Monday, April 6, 2009

Blame it on the Tregs!!!! Melanoma.. Jim Breitfeller

As you Know I have been off line lately. I have been following up on some research that I have been doing and actually fired another letter to Dr. Rosenberg. It all has to do with Tregs (CD4+ CD25+ T-cells). They are Known for surpressing the immune response that we want. In Adoptive cell transfer done at the NCI, Rosenberg and colleagues do Lymphodepleting step before injecting the patient with (TILs) tumor-infiltrating lymphocytes. This is a systemic chemotherapy that transient elimination of host immune system includes:


suppressive cells
regulatory T (Treg) cells,
myeloid derived suppressor (MSC) cells,
Natural killer T cells (NKT) cells
cells competing for cytokines
transiently increased function of antigen presenting cells (APCs)

By doing this It gives the TILs a fighting chance of survival and activation. Il-2 is added for maintance and survival of the TILs.

So I came across a paper "CTLA-4 Blockade Confers Lymphocyte Resistance to Regulatory T-Cells in Advanced Melanoma: Surrogate Marker of Efficacy of Tremelimumab?"

Author by:
Cédric Ménard1,2, François Ghiringhelli1,4,5, Stephan Roux1,2, Nathalie Chaput1,2, Christine Mateus3, Ursula Grohmann6, Sophie Caillat-Zucman7, Laurence Zitvogel1,2 and Caroline Robert1,3

Authors' Affiliations: 1 Center of Clinical Investigations, CBT507, 2 Institut National de la Sante et de la Recherche Medicale U805, and 3 Department of Medicine, Dermatology Unit, Institut Gustave Roussy, Villejuif, France; 4 Department of Medicine, Centre Georges Francois Leclerc, 5 CRI Institut National de la Sante et de la Recherche Medicale 866, Faculté de Médecine, Dijon, France; 6 Department of Experimental Medicine, University of Perugia, Perugia, Italy; and 7 Institut National de la Sante et de la Recherche Medicale U561, Hôpital St. Vincent de Paul, Paris, France

Purpose: Anti–CTL antigen-4 (CTLA-4) monoclonal antibody (mAb) has led to encouraging antitumor activity associated with immune-related adverse events in patients with heavily pretreated melanoma. However, mechanisms of action and surrogate immunologic markers of efficacy have not been reported thus far.

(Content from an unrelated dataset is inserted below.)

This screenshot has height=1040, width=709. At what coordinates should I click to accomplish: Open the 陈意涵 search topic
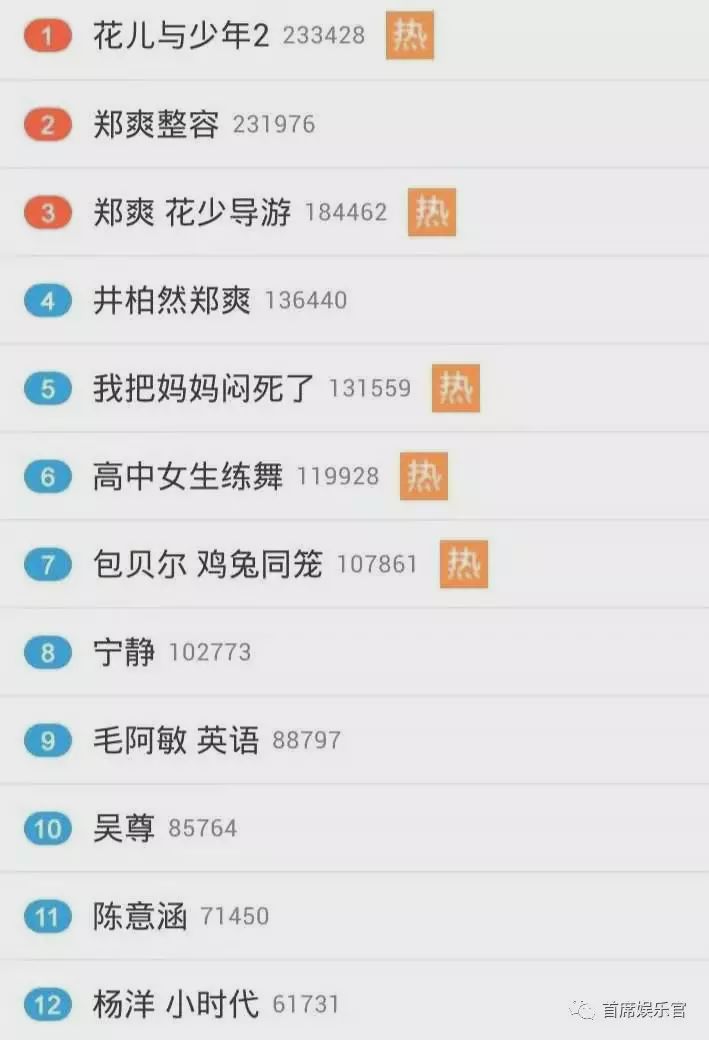[x=354, y=917]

Experimental Design: We monitored the immune responses of 10 melanoma patients included in a phase II clinical trial, which evaluated the efficacy of a second line of therapy of tremelimumab anti–CTLA-4 mAb in patients with metastatic melanoma. The frequency of blood leukocyte populations in association with T cell and regulatory T cell (Treg) functions were evaluated.

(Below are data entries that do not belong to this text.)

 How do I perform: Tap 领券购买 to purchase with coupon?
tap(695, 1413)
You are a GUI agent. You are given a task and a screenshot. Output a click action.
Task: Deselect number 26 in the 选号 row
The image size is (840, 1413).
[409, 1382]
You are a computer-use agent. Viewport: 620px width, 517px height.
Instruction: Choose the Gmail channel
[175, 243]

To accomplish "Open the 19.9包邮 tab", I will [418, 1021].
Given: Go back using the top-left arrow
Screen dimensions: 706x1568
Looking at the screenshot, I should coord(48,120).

Results: Prior to therapy, patients with advanced melanoma presented with a severe CD4+ and CD8+ T cell lymphopenia associated with blunted T-cell proliferative capacities that could be assigned to Treg. Tremelimumab rapidly restored the effector and memory CD4+ and CD8+ T-cell pool and TCR-dependent T-cell proliferation that became entirely resistant to Treg-mediated suppression. Progression-free survival and overall survival was directly correlated with the acquisition of a biological response defined as the resistance of peripheral lymphocytes to Treg-inhibitory effects (obtained in 7 of 10 patients).

Conclusion: CTLA-4 blockade seems to be a valuable strategy to revive reactive memory T cells anergized in the context of stage IV melanoma, and our work suggests that memory T-cell resistance to Treg resulting from anti–CTLA-4 treatment might be a biological activity marker for tremelimumab in patients with melanoma.

I am the process of obtaining this Paper. I believe it holds another piece of the Melanoma puzzle.